Only 29 students registered on the first day of the school’s first semester. Today, East Tennessee State University has an enrollment of over 14,500 students and offers a wide variety of programs in 11 colleges and schools.
Senior Vice President for Academics and Interim Provost Wilsie Bishop said Gilbreath would be proud of the university's progress over the decades, in terms of both capital projects and academic program growth.
“I think he was a man with vision, and I think he knew creating an institution of higher education here in Johnson City and serving Northeast Tennessee was going to make a difference in the lives of people. That was part of what he established as our original mission,” said Bishop, who’s held a variety of administrative positions at the university since arriving at the campus in 1978.
In the institution’s early days, Bishop said the university was viewed primarily as “a university that was convenient for people in the area to come to.”
“I think we’ve grown in our ability to attract faculty from across the country – some of the faculty that came to us this year came from some of the best institutions in the country,” Bishop said. “I think they’re drawn to ETSU because they see that we are a growing institution. The growth has allowed us to have more specialized programs and have a wide array that you’d expect to find at a university. I think we draw students now because of the reputation of our programs.”
In 1925, the school became a college, changed its name to East Tennessee State Teachers College and gained accreditation from the Southern Association of Colleges and Secondary Schools. In 1943, the college became East Tennessee State College before finally settling on East Tennessee State University in 1963.
Since the 1970s, ETSU’s enrollment has doubled, and the university's distinguished health science programs have emerged into what they are today. By 1978, the university’s Quillen College of Medicine admitted its first students after being established by the legislature in 1974.
“In 1978, the College of Health was split into the College of Public and Allied Health and the College of Nursing. They were called ‘schools’ at the time,” Bishop said. “So the activity of putting the five colleges together that we now have that serves as the Academic Health Science Center, or ETSU Health, really started in ’78.”
Before Stanton Gerber Hall was built, some College of Medicine labs were inside the university’s Mini-Dome under the bleachers. From the mid-70s to 2000, Bishop said the “dome was doing more than athletic events.”
“They were doing research under the bleachers,” Bishop pointed out.

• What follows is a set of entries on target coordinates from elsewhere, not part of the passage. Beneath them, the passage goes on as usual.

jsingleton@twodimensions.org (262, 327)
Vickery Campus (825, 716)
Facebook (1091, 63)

In 2005, the university established the Bill Gatton College of Pharmacy after locals rallied to found the new school. In 2007, the College of Public and Allied Health, which Bishop was previously dean of, was split into the College of Public Health and College of Clinical and Rehabilitative Health Sciences.

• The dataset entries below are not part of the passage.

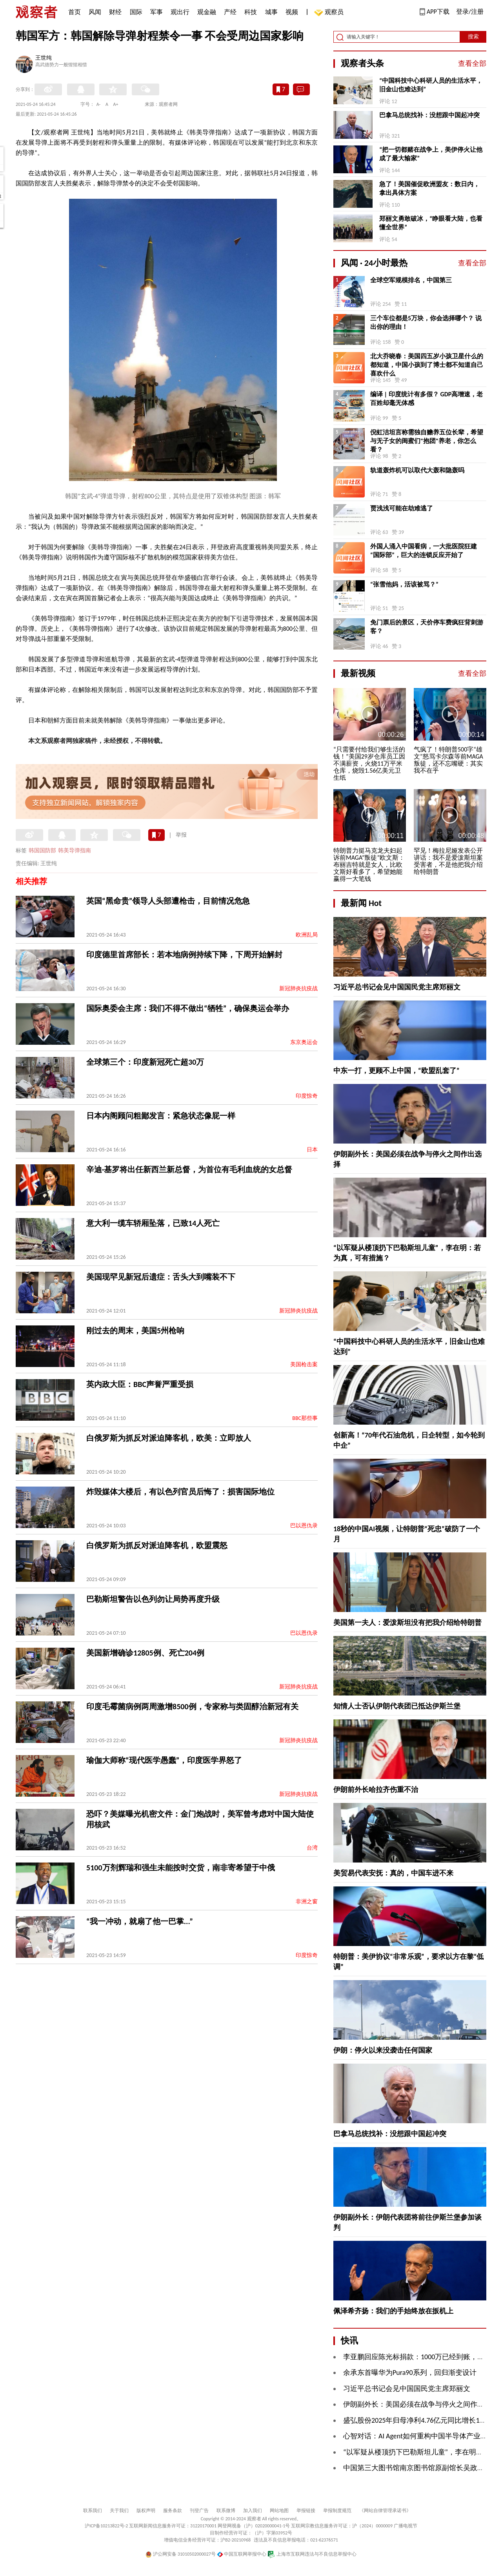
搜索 (473, 36)
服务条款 (172, 2510)
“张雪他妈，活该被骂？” (404, 584)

“I think (Gilbreath) probably would be surprised to see what a strong academic health center the university has become,” Bishop said.
Bishop said the physical makeup of the university’s main campus has changed dramatically over the decades, particularly under President Brian Noland’s tenure.

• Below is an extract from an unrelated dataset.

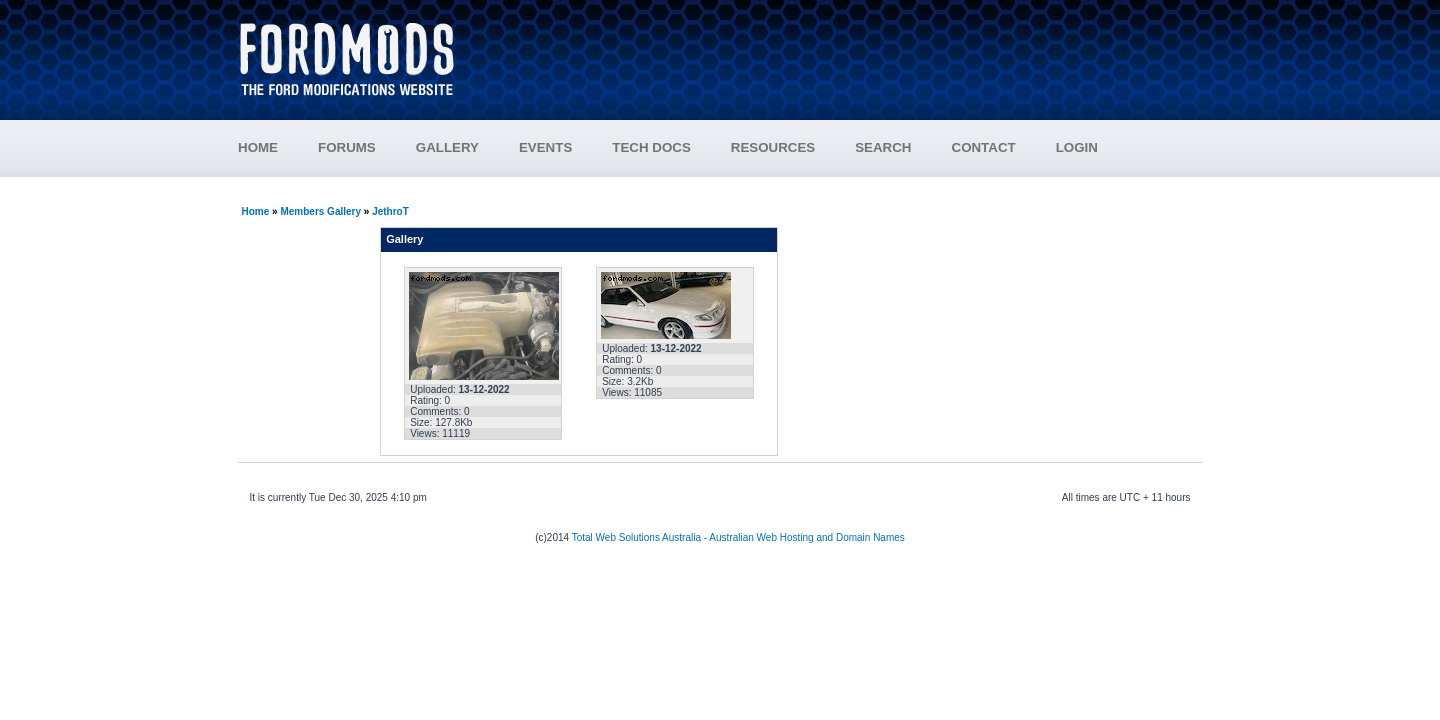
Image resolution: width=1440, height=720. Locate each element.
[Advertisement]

Since Noland took leadership in 2012, the construction of the $26 million William B. Greene Jr. football stadium was conceptualized and eventually completed in 2017 after the football program was reintroduced. Now the $45.5 million renovations to the D.P. Culp University Center and the long-anticipated $53 million James C. and Mary B. Martin Center for the Arts are set to be completed in 2020.
Earlier this year, the newly acquired $20 million Millennium Center was transformed into a new academic building for ETSU’s highly ranked computer science program, complete with new, state-of-the-art classrooms. ETSU also recently requested $71.8 million from Gov. Bill Lee’s budget for a new humanities building.
“I’ve been here on my 42nd year, so I’ve seen the campus change a whole lot during the time I’ve been here. When I first arrived, State of Franklin (Road) wasn’t finished in front of the university,” Bishop said. “The visible image that the university provided to the community has changed significantly.”